Ex-maréchal de 68 ans, Abdel Fattah al-Sissi n'apparaît plus désormais qu'en tenue civile.
Ex-maréchal de 68 ans, Abdel Fattah al-Sissi n'apparaît plus désormais qu'en tenue civile.

Il y a dix ans, il était le "héros" qui débarrassait l'Egypte des Frères musulmans.
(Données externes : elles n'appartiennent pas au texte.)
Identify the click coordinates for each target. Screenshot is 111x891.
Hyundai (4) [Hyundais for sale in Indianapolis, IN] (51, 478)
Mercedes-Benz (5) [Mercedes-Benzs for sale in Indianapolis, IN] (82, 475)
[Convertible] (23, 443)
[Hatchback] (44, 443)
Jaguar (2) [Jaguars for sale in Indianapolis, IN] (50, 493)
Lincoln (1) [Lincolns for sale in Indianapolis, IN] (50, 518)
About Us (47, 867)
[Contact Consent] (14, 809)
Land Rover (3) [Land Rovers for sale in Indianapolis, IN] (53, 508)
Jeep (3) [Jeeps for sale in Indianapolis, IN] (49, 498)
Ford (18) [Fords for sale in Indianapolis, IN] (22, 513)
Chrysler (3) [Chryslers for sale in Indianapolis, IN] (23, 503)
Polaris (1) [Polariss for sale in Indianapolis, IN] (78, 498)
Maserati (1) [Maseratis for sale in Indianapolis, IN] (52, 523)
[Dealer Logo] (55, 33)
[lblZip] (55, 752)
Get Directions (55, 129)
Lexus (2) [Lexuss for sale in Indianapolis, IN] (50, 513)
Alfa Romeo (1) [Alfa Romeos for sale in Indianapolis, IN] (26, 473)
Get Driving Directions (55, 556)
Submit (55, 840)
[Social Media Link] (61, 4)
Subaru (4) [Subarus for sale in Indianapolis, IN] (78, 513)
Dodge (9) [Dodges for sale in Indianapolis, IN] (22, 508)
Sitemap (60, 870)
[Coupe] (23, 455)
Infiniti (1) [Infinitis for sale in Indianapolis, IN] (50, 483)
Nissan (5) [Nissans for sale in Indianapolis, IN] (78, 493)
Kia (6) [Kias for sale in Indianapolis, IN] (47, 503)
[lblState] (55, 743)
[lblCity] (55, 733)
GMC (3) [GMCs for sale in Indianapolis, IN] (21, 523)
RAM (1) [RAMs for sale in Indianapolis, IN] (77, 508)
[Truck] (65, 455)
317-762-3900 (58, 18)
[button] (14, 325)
Aujourd'hui, le président Abdel Fattah al-Sissi vise un troisième mandat à la tête d'un pays dont l'économie à genoux nourrit la grogne populaire.

En juillet 2013, uniforme militaire sur le dos et lunettes noires sur le nez, M. Sissi appelait les Egyptiens à lui donner "mandat" pour renverser l'islamiste Mohamed Morsi et se faisait aisément élire à sa place l'année suivante.

Lundi soir, il a dit "répondre à nouveau à la demande populaire", alors que des milliers de ses partisans avaient été acheminés pour participer à des scènes de liesse autour d'estrades installées sous protection policière sur les places du pays.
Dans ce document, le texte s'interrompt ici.